→ **Texte fourni**
☆ ☆ ☆

Selon une étude actuarielle déposée par le SCFP-Québec et la Coalition syndicale pour la libre négociation, qui regroupe la quasi totalité des employés municipaux du Québec, les déficits des régimes de retraite municipaux atteindraient 2,2 milliards $, plutôt que 3,9 milliards $, montants avancés par Québec. Autre indice d’une meilleure santé des régimes que ce que prétend Québec, le niveau de capitalisation des 60 régimes municipaux du SCFP-Québec se situait à près de 91 % au 31 décembre 2013.
Le ministre des Affaires municipales, Pierre Moreau, ne veut rien entendre d’une guerre de chiffres et entend plutôt presser le pas pour que le projet de loi soit adopté dès le début de l’automne.
Alors que le gouvernement du Québec dit vouloir donner un coup de barre pour assurer la santé et la pérennité des régimes de retraite, les syndicats sont plutôt d’avis que le gouvernement de Philippe Couillard agit sous de faux prétextes.
« L’impression qu’on a actuellement, c’est qu’on se sert des régimes de retraite pour attaquer les conditions de travail globales des employés municipaux. Québec modifie unilatéralement des ententes pourtant signées de bonne foi entre les syndiqués et les municipalités et ça, c’est inacceptable », de faire valoir Marc Ranger, porte-parole de la Coalition syndicale pour la libre négociation, en entrevue à l’aut’journal.
C’est aussi l’avis de Michel Lizée, économiste récemment retraité de l’UQAM, pour qui le véritable objectif du projet de loi 3, c’est un pacte financier avec les municipalités.
La pérennité des régimes de retraite à prestations déterminées du secteur municipal et l’équité intergénérationnelle servent, à son avis, de prétextes pour réduire la masse salariale des employés municipaux. « Si tels étaient vraiment les objectifs, le gouvernement pourrait envisager d’autres pistes de solutions, ce qu’il ne semble absolument pas enclin à faire, explique M. Lizée. Que dit le projet de loi 3 exactement ? Personne n’en parle vraiment. On parle du partage 50-50, mais qu’est-ce que ça veut dire, au fond ? Ce projet de loi va beaucoup plus loin. »

☆ ☆ ☆

→ **Enregistrements affichés**
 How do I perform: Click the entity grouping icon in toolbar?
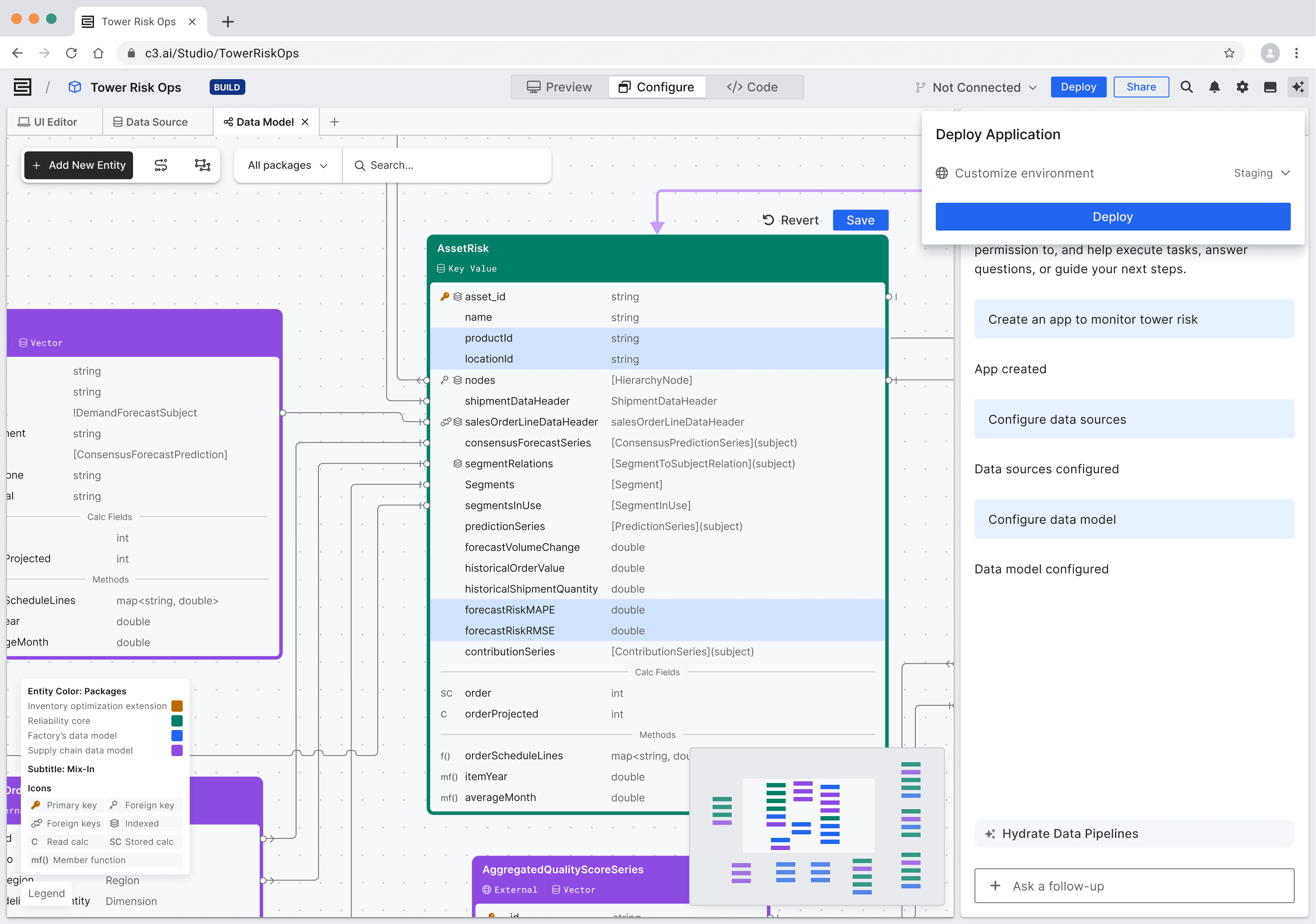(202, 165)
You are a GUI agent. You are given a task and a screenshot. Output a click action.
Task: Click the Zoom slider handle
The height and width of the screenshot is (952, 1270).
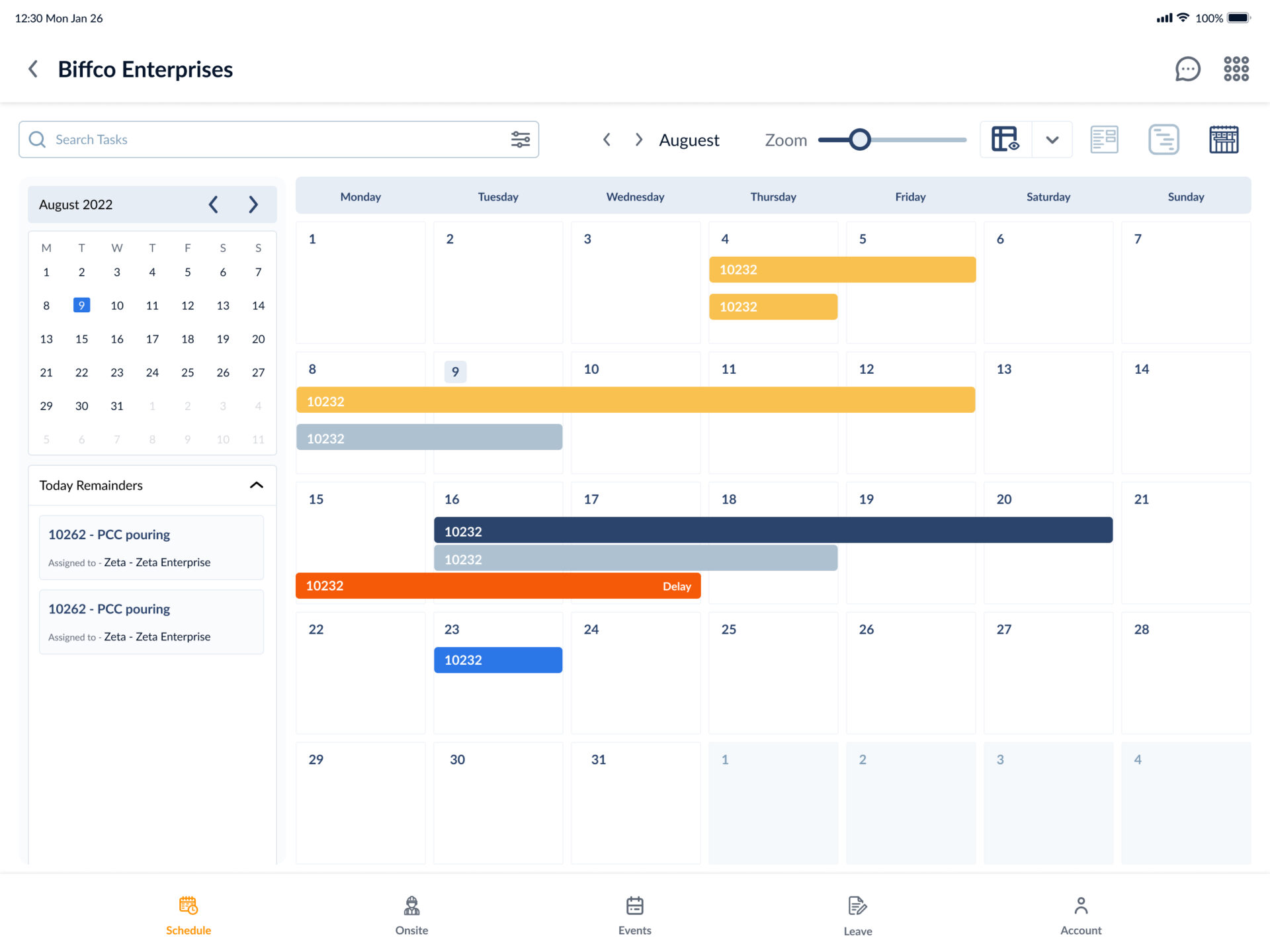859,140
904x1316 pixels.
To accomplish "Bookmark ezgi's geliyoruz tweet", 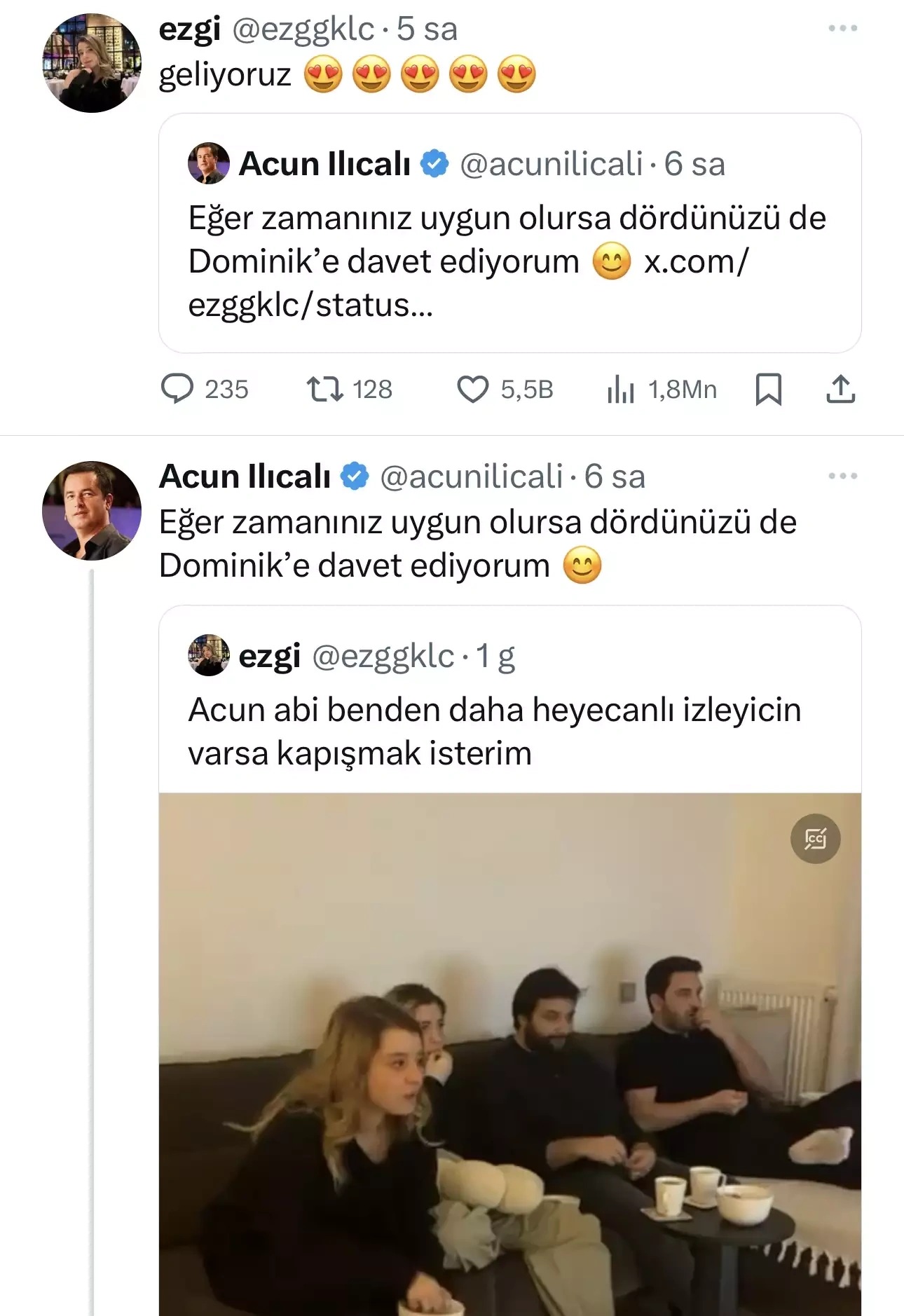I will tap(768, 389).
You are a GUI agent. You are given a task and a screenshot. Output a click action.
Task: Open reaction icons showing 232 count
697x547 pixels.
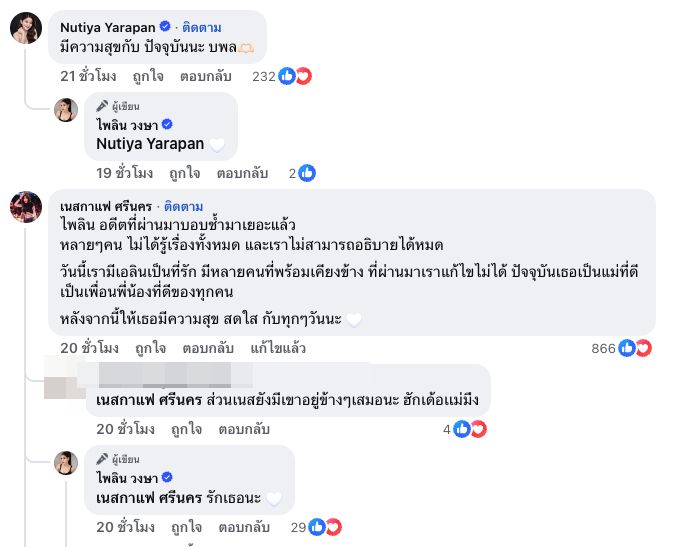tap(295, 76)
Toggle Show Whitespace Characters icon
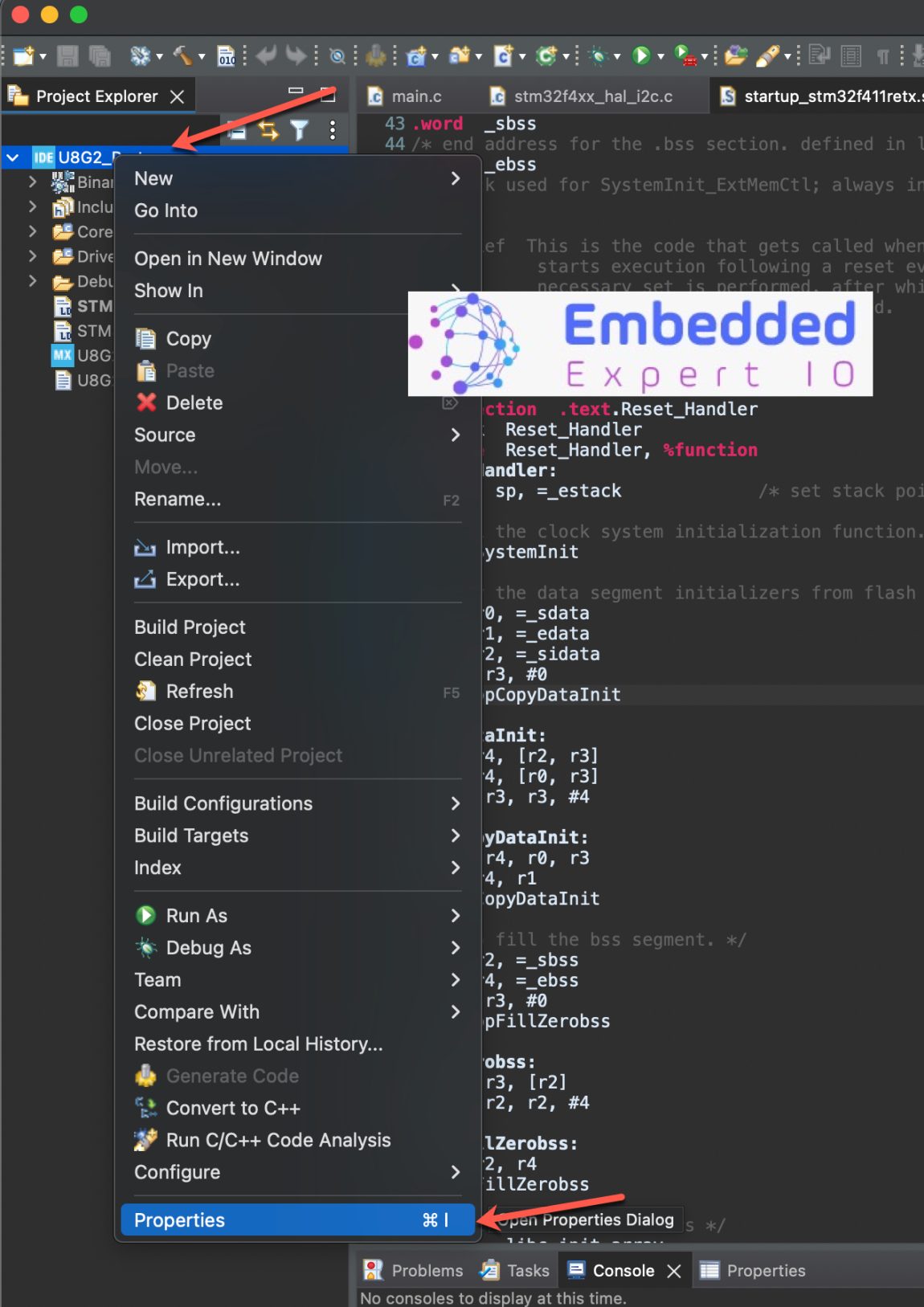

☆ ☆ ☆

Poursuivez le texte sur les régimes de retraite municipaux après sa dernière phrase.

→ **Résultat obtenu**
Ce que dit le projet de loi 3. En plus du partage, à 50-50 entre les employés et les villes, des déficits passés, des coûts du service courant et des déficits futurs, le projet de loi 3 permettra aux municipalités de suspendre l’indexation actuellement versée aux retraités. Il abolira les prestations accessoires et les différents mécanismes d’indexation, en plus d’interdire l’indexation automatique des rentes, y compris pour le service passé.
Le coût total du service courant des régimes sera plafonné à 16,35 % de la masse salariale, plus une marge de 10 % pour un fonds de stabilisation et d’indexation qui amènera ce maximum à 18 % (un peu plus pour les policiers et les pompiers).
Marc Ranger explique que le plafonnement exerce une pression sur la rémunération globale des employés municipaux et qu’il empêchera, à l’avenir, d’apporter des bonifications aux régimes.
Ainsi, si le ministre Moreau soutient qu’il sera possible d’indexer les rentes une fois la santé des régimes retrouvée, ce n’est pas tout à fait juste, puisque cette indexation devrait se faire à l’intérieur du plafonnement de 18 % de la masse salariale.
L’économiste Michel Lizée indique aussi que, contrairement à ce que laisse entendre le gouvernement, la rente normale des syndiqués pourrait bien éventuellement être touchée puisque le projet de loi prévoit notamment qu’il sera possible de modifier le calcul du salaire sur lequel la rente est basée, le faisant par exemple passer du salaire moyen des cinq meilleures années à celui des 10 ou 15 meilleures années.
Sur la question du partage des déficits passés, alors que les villes auront quinze ans pour payer leur part, déjà en partie financée par les mesures de réduction de la rémunération globale énumérées ci-haut, la part des employés (50 %) devra être assumée dans l’immédiat.
Pour Michel Lizée, il semble évident que, si le gouvernement ne peut venir en aide aux municipalités du côté des revenus, il s’organise pour le faire du côté des dépenses, en diminuant la rémunération globale des employés municipaux via la restructuration des régimes de retraite.
À titre d’exemples, en vertu des modifications apportées par le projet de loi 3, un col blanc devra investir annuellement en moyenne 1 950 $ de plus dans son régime alors que la Ville économisera 1 880 $ par employé, selon les données présentées par la Ville de Montréal dans son Mémoire déposé en commission parlementaire. Pour les pompiers, la somme additionnelle s’élève à 2 730 $, pour une économie de 7 104 $ par année par pompier, pour la ville. Économies annuelles récurrentes qui demeureront pour les villes, rappelle Michel Lizée, une fois les déficits renfloués.
Pour l’économiste, le projet de loi 3 n’est ni plus ni moins qu’une « expropriation sans compensation, un grave bris de confiance. »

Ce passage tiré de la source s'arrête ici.